### 本文
┌──
松尾篤興のブログ「閑話放題」

今迄にない科学的な整合性から導かれた正しい発声法から、日本の政治まで、言いたい放題の無駄話。

日朝会談は無理筋 安倍首相「無条件」の致命的ピント外れ

  


「条件を付けずに金正恩朝鮮労働党委員長と向き合う」――。日朝首脳会談実現に向け、勇ましく語った安倍首相。これまで強調してきた「拉致問題進展」の前提条件をひとまず取り下げ、歩み寄ったつもりだろうが、まるで見当外れだ。「条件なし」で北朝鮮が交渉に応じるわけがない。
 8日の東京新聞によると、北朝鮮関係筋は、日本が2006年から実施する北朝鮮国籍保有者の入国禁止措置を含む独自制裁の解除を求めた。「人的往来を制裁に加えてはならない」と強調した上で、「無条件とはいうが、拉致問題をどのように扱うつもりなのか」とクギを刺してきたという。
「北朝鮮国民は、人的往来の制限で在日の家族から医療品や生活費を受け取る機会を奪われ、困窮している。金政権への不満を抑える上で、入国禁止の制裁解除には一定の効果がある。とはいえ、今月7日、韓国が計画している北朝鮮への食糧支援について、トランプ米大統領が支持を表明しました。もはや正恩氏にとって、日本からの些細な支援だけでは、恩恵が薄い状況といえます。むしろ、拉致問題の解決一辺倒でかたくなな安倍首相と会うメリットは低いと考えているとみられます」(外交関係者)
 そもそも、安倍首相が「条件なし」にすれば、正恩と会談できると考えていること自体がピント外れだ。北朝鮮が以前から求めているのは、戦後賠償や経済制裁の解除などである。


■小泉政権は「1兆円規模」経済支援を持ちかけた
 02年9月には、小泉純一郎首相が訪朝し、金正日総書記との首脳会談が実現。過去の侵略戦争、植民地支配の清算などの包括的解決を目指すことを示した「日朝平壌宣言」に署名した。事前協議では、戦後賠償として日本側が100億ドル(約1兆円)規模の経済協力資金を提供する「密約」を持ちかけたと一部で報じられている。
└──
### 取り組む課題
(a) 本文によると、日本が北朝鮮国籍保有者の入国禁止措置を実施しているのは何年からか。
(b) 本文のうち「今迄にない科学的な整合性から」を含む語句で始まり「つもりなのか」とクギを刺してきたという。」で終わる部分を、「安倍首相」を「日本の首相」に置き換えて書き直してください。
(c) 次の(i)〜(iii)がそれぞれ本文と合っているかを「はい」か「いいえ」で答え、決め手となる本文の語句をそのまま引用せよ。
(i) トランプ米大統領は、韓国が計画する北朝鮮への食糧支援を支持した。
(ii) 「日朝平壌宣言」に署名した日本の首相は安倍首相である。
(iii) 北朝鮮が以前から求めているのは、戦後賠償や経済制裁の解除などである。
資料は本文とは別の出典から取ったものである。

### 提供資料
┌──
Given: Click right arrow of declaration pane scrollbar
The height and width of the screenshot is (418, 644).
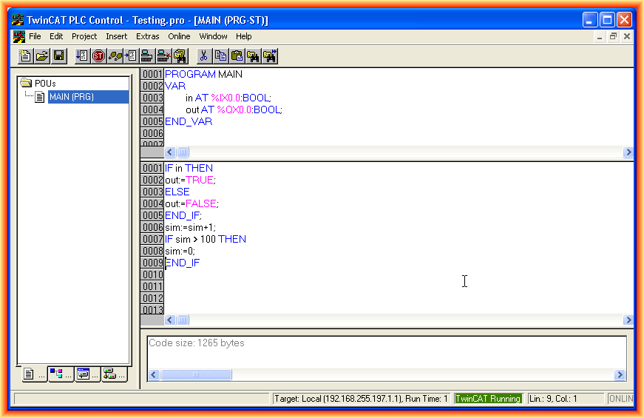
└──
### 各項目の解答
(a) 2006年から。

(b)
今迄にない科学的な整合性から導かれた正しい発声法から、日本の政治まで、言いたい放題の無駄話。

日朝会談は無理筋 日本の首相「無条件」の致命的ピント外れ

  


「条件を付けずに金正恩朝鮮労働党委員長と向き合う」――。日朝首脳会談実現に向け、勇ましく語った日本の首相。これまで強調してきた「拉致問題進展」の前提条件をひとまず取り下げ、歩み寄ったつもりだろうが、まるで見当外れだ。「条件なし」で北朝鮮が交渉に応じるわけがない。
 8日の東京新聞によると、北朝鮮関係筋は、日本が2006年から実施する北朝鮮国籍保有者の入国禁止措置を含む独自制裁の解除を求めた。「人的往来を制裁に加えてはならない」と強調した上で、「無条件とはいうが、拉致問題をどのように扱うつもりなのか」とクギを刺してきたという。

(c)
(i) はい。「トランプ米大統領が支持を表明しました」
(ii) いいえ。「小泉純一郎首相が訪朝し、金正日総書記との首脳会談が実現」
(iii) はい。「北朝鮮が以前から求めているのは、戦後賠償や経済制裁の解除などである」